> [TASK]
This exercise calls for the records to be repeated in full, exactly as written.

-- Opening Marker --

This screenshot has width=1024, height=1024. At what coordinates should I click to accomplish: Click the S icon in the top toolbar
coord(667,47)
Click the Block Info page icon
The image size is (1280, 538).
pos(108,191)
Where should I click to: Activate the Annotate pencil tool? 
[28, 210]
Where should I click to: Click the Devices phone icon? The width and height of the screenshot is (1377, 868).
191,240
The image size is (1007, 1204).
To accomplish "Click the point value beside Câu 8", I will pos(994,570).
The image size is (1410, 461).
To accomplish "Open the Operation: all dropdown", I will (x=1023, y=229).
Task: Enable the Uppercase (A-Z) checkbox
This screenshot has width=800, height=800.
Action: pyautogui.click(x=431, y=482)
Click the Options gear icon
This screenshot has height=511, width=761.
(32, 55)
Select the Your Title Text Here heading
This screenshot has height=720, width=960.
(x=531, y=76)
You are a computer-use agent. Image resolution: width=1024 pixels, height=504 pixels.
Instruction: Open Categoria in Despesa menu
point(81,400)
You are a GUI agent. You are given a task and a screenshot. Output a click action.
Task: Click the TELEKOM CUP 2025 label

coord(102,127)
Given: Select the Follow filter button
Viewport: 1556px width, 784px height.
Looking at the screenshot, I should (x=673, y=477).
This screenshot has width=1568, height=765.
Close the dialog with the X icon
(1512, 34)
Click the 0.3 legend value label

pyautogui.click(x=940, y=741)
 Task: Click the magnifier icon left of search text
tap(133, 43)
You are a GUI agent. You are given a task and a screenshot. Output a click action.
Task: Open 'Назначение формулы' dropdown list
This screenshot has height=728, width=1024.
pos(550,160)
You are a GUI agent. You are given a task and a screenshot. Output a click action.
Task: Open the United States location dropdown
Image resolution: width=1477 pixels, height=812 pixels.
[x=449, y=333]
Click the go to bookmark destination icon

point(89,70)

-- Closing Marker --

> [EXERCISE SOLUTION]
This screenshot has width=1024, height=1024. At what coordinates should I click to accomplish: Click the S icon in the top toolbar
coord(667,47)
Click the Block Info page icon
The image size is (1280, 538).
pos(108,191)
Where should I click to: Activate the Annotate pencil tool? 
[28, 210]
Where should I click to: Click the Devices phone icon? The width and height of the screenshot is (1377, 868).
191,240
The image size is (1007, 1204).
To accomplish "Click the point value beside Câu 8", I will pos(994,570).
The image size is (1410, 461).
To accomplish "Open the Operation: all dropdown", I will (x=1023, y=229).
Task: Enable the Uppercase (A-Z) checkbox
This screenshot has width=800, height=800.
Action: pyautogui.click(x=431, y=482)
Click the Options gear icon
This screenshot has height=511, width=761.
(32, 55)
Select the Your Title Text Here heading
This screenshot has height=720, width=960.
(x=531, y=76)
You are a computer-use agent. Image resolution: width=1024 pixels, height=504 pixels.
Instruction: Open Categoria in Despesa menu
point(81,400)
You are a GUI agent. You are given a task and a screenshot. Output a click action.
Task: Click the TELEKOM CUP 2025 label

coord(102,127)
Given: Select the Follow filter button
Viewport: 1556px width, 784px height.
Looking at the screenshot, I should (x=673, y=477).
This screenshot has width=1568, height=765.
Close the dialog with the X icon
(1512, 34)
Click the 0.3 legend value label

pyautogui.click(x=940, y=741)
 Task: Click the magnifier icon left of search text
tap(133, 43)
You are a GUI agent. You are given a task and a screenshot. Output a click action.
Task: Open 'Назначение формулы' dropdown list
This screenshot has height=728, width=1024.
pos(550,160)
You are a GUI agent. You are given a task and a screenshot. Output a click action.
Task: Open the United States location dropdown
Image resolution: width=1477 pixels, height=812 pixels.
[x=449, y=333]
Click the go to bookmark destination icon

point(89,70)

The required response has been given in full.